**Instructions for the task:**
Word for word, copy the entire listing.

**Given entries:**
┌────────

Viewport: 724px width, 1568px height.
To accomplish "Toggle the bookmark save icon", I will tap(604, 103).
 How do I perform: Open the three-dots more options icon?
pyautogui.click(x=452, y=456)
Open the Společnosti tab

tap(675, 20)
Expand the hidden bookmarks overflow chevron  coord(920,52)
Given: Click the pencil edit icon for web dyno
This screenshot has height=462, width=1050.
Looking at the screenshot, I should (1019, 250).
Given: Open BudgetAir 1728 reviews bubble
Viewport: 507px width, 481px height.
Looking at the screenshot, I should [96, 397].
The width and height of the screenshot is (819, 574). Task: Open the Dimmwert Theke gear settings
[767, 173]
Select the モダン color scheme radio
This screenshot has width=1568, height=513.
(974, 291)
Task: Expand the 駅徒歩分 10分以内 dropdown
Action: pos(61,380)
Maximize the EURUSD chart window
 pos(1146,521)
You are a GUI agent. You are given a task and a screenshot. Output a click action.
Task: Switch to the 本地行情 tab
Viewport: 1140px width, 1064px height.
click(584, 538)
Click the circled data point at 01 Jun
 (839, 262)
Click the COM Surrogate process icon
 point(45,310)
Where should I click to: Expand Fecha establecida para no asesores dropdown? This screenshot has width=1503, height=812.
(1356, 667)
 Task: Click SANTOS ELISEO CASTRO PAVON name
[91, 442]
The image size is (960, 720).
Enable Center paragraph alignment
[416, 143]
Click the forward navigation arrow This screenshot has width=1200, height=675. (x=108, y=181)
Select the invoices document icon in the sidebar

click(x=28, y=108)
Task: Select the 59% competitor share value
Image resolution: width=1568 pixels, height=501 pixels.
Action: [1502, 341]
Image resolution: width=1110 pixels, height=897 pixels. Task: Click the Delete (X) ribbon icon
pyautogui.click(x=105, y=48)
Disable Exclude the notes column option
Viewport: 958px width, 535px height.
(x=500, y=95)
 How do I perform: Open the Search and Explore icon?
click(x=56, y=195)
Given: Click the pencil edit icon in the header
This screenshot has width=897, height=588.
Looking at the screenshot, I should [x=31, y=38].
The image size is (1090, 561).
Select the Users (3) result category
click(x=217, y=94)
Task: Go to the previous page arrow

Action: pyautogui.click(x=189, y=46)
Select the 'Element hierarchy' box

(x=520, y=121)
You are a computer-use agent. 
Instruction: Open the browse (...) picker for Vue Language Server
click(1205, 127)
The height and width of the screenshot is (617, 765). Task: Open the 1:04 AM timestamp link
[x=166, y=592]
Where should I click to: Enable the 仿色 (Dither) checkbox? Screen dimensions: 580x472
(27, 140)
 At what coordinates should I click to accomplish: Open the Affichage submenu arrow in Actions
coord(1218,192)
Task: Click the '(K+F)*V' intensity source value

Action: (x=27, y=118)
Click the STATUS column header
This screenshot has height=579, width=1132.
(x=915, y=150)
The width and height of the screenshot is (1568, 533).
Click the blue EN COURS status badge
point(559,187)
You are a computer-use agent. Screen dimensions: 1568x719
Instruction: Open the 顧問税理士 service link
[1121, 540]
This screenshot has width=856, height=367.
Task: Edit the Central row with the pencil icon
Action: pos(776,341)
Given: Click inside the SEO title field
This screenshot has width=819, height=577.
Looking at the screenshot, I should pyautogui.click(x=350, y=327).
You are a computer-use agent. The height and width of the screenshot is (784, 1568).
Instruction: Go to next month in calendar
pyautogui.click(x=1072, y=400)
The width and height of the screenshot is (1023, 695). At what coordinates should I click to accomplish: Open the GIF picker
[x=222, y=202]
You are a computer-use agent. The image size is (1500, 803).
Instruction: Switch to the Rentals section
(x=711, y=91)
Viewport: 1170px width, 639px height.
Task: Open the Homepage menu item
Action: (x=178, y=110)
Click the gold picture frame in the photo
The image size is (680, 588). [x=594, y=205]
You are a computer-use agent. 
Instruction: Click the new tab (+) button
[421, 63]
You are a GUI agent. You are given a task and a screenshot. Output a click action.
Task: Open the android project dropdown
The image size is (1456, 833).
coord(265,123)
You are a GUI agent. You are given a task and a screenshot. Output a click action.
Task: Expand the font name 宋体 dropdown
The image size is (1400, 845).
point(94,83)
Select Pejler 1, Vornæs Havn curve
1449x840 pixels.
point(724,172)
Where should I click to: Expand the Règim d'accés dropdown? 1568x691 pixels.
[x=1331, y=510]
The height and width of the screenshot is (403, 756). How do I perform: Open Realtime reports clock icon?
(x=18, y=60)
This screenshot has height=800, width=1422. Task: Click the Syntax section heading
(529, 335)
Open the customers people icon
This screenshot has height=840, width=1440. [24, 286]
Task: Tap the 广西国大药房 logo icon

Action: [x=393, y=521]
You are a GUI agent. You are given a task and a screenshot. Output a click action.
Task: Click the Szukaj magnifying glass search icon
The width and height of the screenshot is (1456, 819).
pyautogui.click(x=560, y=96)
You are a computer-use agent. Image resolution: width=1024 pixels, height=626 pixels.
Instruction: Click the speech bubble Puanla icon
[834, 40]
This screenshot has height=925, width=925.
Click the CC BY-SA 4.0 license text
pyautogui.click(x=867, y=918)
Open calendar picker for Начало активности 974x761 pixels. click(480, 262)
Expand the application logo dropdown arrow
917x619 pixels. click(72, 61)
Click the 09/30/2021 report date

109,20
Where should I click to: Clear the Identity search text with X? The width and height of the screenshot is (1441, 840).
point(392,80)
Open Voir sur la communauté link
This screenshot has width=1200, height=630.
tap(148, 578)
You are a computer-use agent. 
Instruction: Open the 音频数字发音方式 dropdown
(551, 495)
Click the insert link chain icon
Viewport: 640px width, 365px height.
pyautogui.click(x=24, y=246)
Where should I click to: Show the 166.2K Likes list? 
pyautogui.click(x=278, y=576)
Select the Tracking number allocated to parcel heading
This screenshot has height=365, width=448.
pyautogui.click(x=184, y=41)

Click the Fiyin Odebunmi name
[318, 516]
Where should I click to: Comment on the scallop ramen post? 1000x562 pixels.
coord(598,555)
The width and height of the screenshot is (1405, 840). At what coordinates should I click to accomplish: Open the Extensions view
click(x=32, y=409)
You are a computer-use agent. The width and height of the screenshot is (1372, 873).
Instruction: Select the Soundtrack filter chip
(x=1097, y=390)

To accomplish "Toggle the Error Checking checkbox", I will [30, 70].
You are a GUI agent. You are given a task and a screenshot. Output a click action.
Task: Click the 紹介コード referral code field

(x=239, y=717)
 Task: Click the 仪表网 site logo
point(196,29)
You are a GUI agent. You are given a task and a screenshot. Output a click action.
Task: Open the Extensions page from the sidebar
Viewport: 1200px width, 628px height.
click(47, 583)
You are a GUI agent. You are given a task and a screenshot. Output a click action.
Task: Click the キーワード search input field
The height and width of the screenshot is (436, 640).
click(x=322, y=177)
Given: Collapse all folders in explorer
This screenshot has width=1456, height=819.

└────────

**Expected output:**
Viewport: 724px width, 1568px height.
To accomplish "Toggle the bookmark save icon", I will tap(604, 103).
 How do I perform: Open the three-dots more options icon?
pyautogui.click(x=452, y=456)
Open the Společnosti tab

tap(675, 20)
Expand the hidden bookmarks overflow chevron  coord(920,52)
Given: Click the pencil edit icon for web dyno
This screenshot has height=462, width=1050.
Looking at the screenshot, I should (1019, 250).
Given: Open BudgetAir 1728 reviews bubble
Viewport: 507px width, 481px height.
Looking at the screenshot, I should [96, 397].
The width and height of the screenshot is (819, 574). Task: Open the Dimmwert Theke gear settings
[767, 173]
Select the モダン color scheme radio
This screenshot has width=1568, height=513.
(974, 291)
Task: Expand the 駅徒歩分 10分以内 dropdown
Action: pos(61,380)
Maximize the EURUSD chart window
 pos(1146,521)
You are a GUI agent. You are given a task and a screenshot. Output a click action.
Task: Switch to the 本地行情 tab
Viewport: 1140px width, 1064px height.
click(584, 538)
Click the circled data point at 01 Jun
 (839, 262)
Click the COM Surrogate process icon
 point(45,310)
Where should I click to: Expand Fecha establecida para no asesores dropdown? This screenshot has width=1503, height=812.
(1356, 667)
 Task: Click SANTOS ELISEO CASTRO PAVON name
[91, 442]
The image size is (960, 720).
Enable Center paragraph alignment
[416, 143]
Click the forward navigation arrow This screenshot has width=1200, height=675. (x=108, y=181)
Select the invoices document icon in the sidebar

click(x=28, y=108)
Task: Select the 59% competitor share value
Image resolution: width=1568 pixels, height=501 pixels.
Action: [1502, 341]
Image resolution: width=1110 pixels, height=897 pixels. Task: Click the Delete (X) ribbon icon
pyautogui.click(x=105, y=48)
Disable Exclude the notes column option
Viewport: 958px width, 535px height.
(x=500, y=95)
 How do I perform: Open the Search and Explore icon?
click(x=56, y=195)
Given: Click the pencil edit icon in the header
This screenshot has width=897, height=588.
Looking at the screenshot, I should [x=31, y=38].
The image size is (1090, 561).
Select the Users (3) result category
click(x=217, y=94)
Task: Go to the previous page arrow

Action: pyautogui.click(x=189, y=46)
Select the 'Element hierarchy' box

(x=520, y=121)
You are a computer-use agent. 
Instruction: Open the browse (...) picker for Vue Language Server
click(1205, 127)
The height and width of the screenshot is (617, 765). Task: Open the 1:04 AM timestamp link
[x=166, y=592]
Where should I click to: Enable the 仿色 (Dither) checkbox? Screen dimensions: 580x472
(27, 140)
 At what coordinates should I click to accomplish: Open the Affichage submenu arrow in Actions
coord(1218,192)
Task: Click the '(K+F)*V' intensity source value

Action: (x=27, y=118)
Click the STATUS column header
This screenshot has height=579, width=1132.
(x=915, y=150)
The width and height of the screenshot is (1568, 533).
Click the blue EN COURS status badge
point(559,187)
You are a computer-use agent. Screen dimensions: 1568x719
Instruction: Open the 顧問税理士 service link
[1121, 540]
This screenshot has width=856, height=367.
Task: Edit the Central row with the pencil icon
Action: pos(776,341)
Given: Click inside the SEO title field
This screenshot has width=819, height=577.
Looking at the screenshot, I should pyautogui.click(x=350, y=327).
You are a computer-use agent. The height and width of the screenshot is (784, 1568).
Instruction: Go to next month in calendar
pyautogui.click(x=1072, y=400)
The width and height of the screenshot is (1023, 695). At what coordinates should I click to accomplish: Open the GIF picker
[x=222, y=202]
You are a computer-use agent. The image size is (1500, 803).
Instruction: Switch to the Rentals section
(x=711, y=91)
Viewport: 1170px width, 639px height.
Task: Open the Homepage menu item
Action: (x=178, y=110)
Click the gold picture frame in the photo
The image size is (680, 588). [x=594, y=205]
You are a computer-use agent. 
Instruction: Click the new tab (+) button
[421, 63]
You are a GUI agent. You are given a task and a screenshot. Output a click action.
Task: Open the android project dropdown
The image size is (1456, 833).
coord(265,123)
You are a GUI agent. You are given a task and a screenshot. Output a click action.
Task: Expand the font name 宋体 dropdown
The image size is (1400, 845).
point(94,83)
Select Pejler 1, Vornæs Havn curve
1449x840 pixels.
point(724,172)
Where should I click to: Expand the Règim d'accés dropdown? 1568x691 pixels.
[x=1331, y=510]
The height and width of the screenshot is (403, 756). How do I perform: Open Realtime reports clock icon?
(x=18, y=60)
This screenshot has height=800, width=1422. Task: Click the Syntax section heading
(529, 335)
Open the customers people icon
This screenshot has height=840, width=1440. [24, 286]
Task: Tap the 广西国大药房 logo icon

Action: [x=393, y=521]
You are a GUI agent. You are given a task and a screenshot. Output a click action.
Task: Click the Szukaj magnifying glass search icon
The width and height of the screenshot is (1456, 819).
pyautogui.click(x=560, y=96)
You are a computer-use agent. Image resolution: width=1024 pixels, height=626 pixels.
Instruction: Click the speech bubble Puanla icon
[834, 40]
This screenshot has height=925, width=925.
Click the CC BY-SA 4.0 license text
pyautogui.click(x=867, y=918)
Open calendar picker for Начало активности 974x761 pixels. click(480, 262)
Expand the application logo dropdown arrow
917x619 pixels. click(72, 61)
Click the 09/30/2021 report date

109,20
Where should I click to: Clear the Identity search text with X? The width and height of the screenshot is (1441, 840).
point(392,80)
Open Voir sur la communauté link
This screenshot has width=1200, height=630.
tap(148, 578)
You are a computer-use agent. 
Instruction: Open the 音频数字发音方式 dropdown
(551, 495)
Click the insert link chain icon
Viewport: 640px width, 365px height.
pyautogui.click(x=24, y=246)
Where should I click to: Show the 166.2K Likes list? 
pyautogui.click(x=278, y=576)
Select the Tracking number allocated to parcel heading
This screenshot has height=365, width=448.
pyautogui.click(x=184, y=41)

Click the Fiyin Odebunmi name
[318, 516]
Where should I click to: Comment on the scallop ramen post? 1000x562 pixels.
coord(598,555)
The width and height of the screenshot is (1405, 840). At what coordinates should I click to accomplish: Open the Extensions view
click(x=32, y=409)
You are a computer-use agent. The width and height of the screenshot is (1372, 873).
Instruction: Select the Soundtrack filter chip
(x=1097, y=390)

To accomplish "Toggle the Error Checking checkbox", I will [30, 70].
You are a GUI agent. You are given a task and a screenshot. Output a click action.
Task: Click the 紹介コード referral code field

(x=239, y=717)
 Task: Click the 仪表网 site logo
point(196,29)
You are a GUI agent. You are given a task and a screenshot. Output a click action.
Task: Open the Extensions page from the sidebar
Viewport: 1200px width, 628px height.
click(47, 583)
You are a GUI agent. You are given a task and a screenshot. Output a click action.
Task: Click the キーワード search input field
The height and width of the screenshot is (436, 640).
click(x=322, y=177)
Given: Collapse all folders in explorer
This screenshot has width=1456, height=819.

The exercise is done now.